On our way home was a small drug store with a large candy counter.  In those days it was still possible to buy candy for a few pennies.  Some were two for a penny, or 3 cents a piece.  Major candy bars were a nickel and deluxe candy bars were a dime.  The nickel and dime bars were usually out of our reach.  

So, gonna Dye goes in the store and talks to Bonnie, the clerk there.  We all knew her because she lived on my sweet and her son was just a year older than me.  Bonnie asks Donna if she really wants to spend the ten bucks on candy?  She does.  

Donna exits the store with a brown paper bag full of candy.  Given the prices then, she has about 150 pieces of candy.  She offers candy to the three of us waiting for her.  The first kid takes a tootsie roll, a tootsie pop, and some Smarties.  The bag is then pointed my way.  I peer inside and see the gold foil of the  one candy item I never had, I never afford.  The Rolo.  The roll of caramel filled chocolate pieces had always eluded me, so I took it.  Then came the dart.

"Only a Jew would take that candy."  The dart was thrown by Dennis Miller.  A classic bully type, Dennis making a remark like that was hardly a surprise.  Now, I did not come from a particularly religious family and never identified as Jewish, nor did I deny my ethnicity.  No matter, Dennis threw the dart based in some internal need to reinforce a stereotype.  The day that happened, I knew little of anti-semitism or its roots.  I only knew I was instantly made the "other."  In the years that followed, through Jr. High and High School I would learn more, experience more too.  

Jr. High was particularly cruel.  Aside from hazing rituals and general fear mongering and violence, some kids at my Jr.

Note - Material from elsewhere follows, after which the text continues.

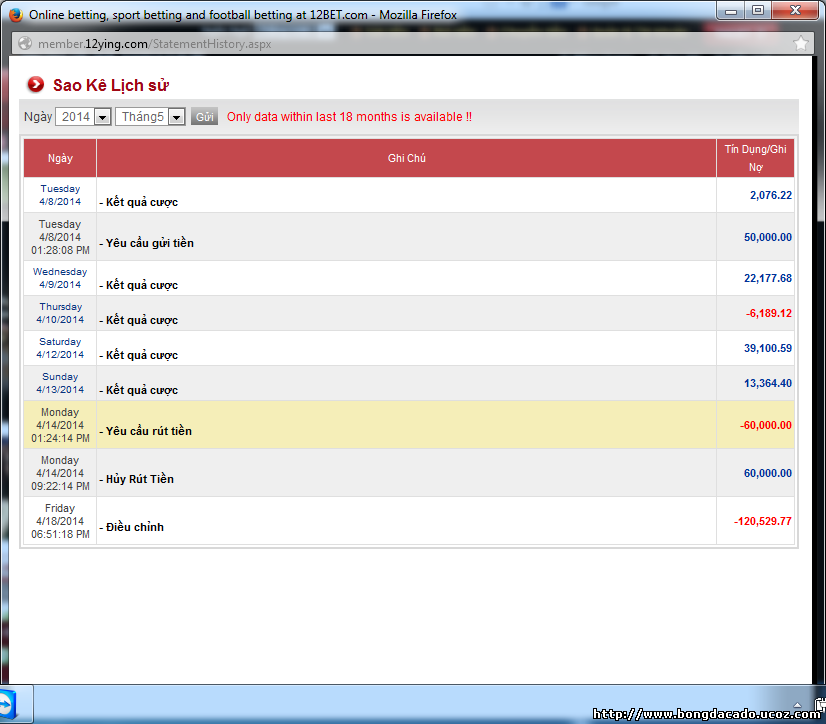
Task: Open TeamViewer from the taskbar
Action: coord(17,703)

High had a habit of throwing pennies at kids they deemed Jews.  These "others" were thought to be miserly and money grubbing, hence the penny-dart.  Once I heard one kid ask another if he knew why Jews had such big noses.  "It's where they put all the pennies," he replied.  They enjoyed a good laugh.  The kind of laugh whereby they don't know the laugh is on them. 

I survived all that and more, hearing myself labeled a "Jew" on various occasions.  The darts still flew, but now through my teen years and early adulthood they were thrown by people who assumed I had no problem with their racist views.  Hearing the N word used casually in conversation can have the same impact.  It might even be worse because we know we should not just listen. We should say something.  There are times when I'm still not sure how to react.  Case in point.  A few years ago I was having a conversation with a woman in her nineties.  She was describing something she bought at a garage sale and how much she had to pay for it.  "I tried to Jew "em down," she said matter of factly.  I could only smile and figure she wasn't long for this world anyway.  

Sticks and stones will break bones but words can pierce the psyche like darts.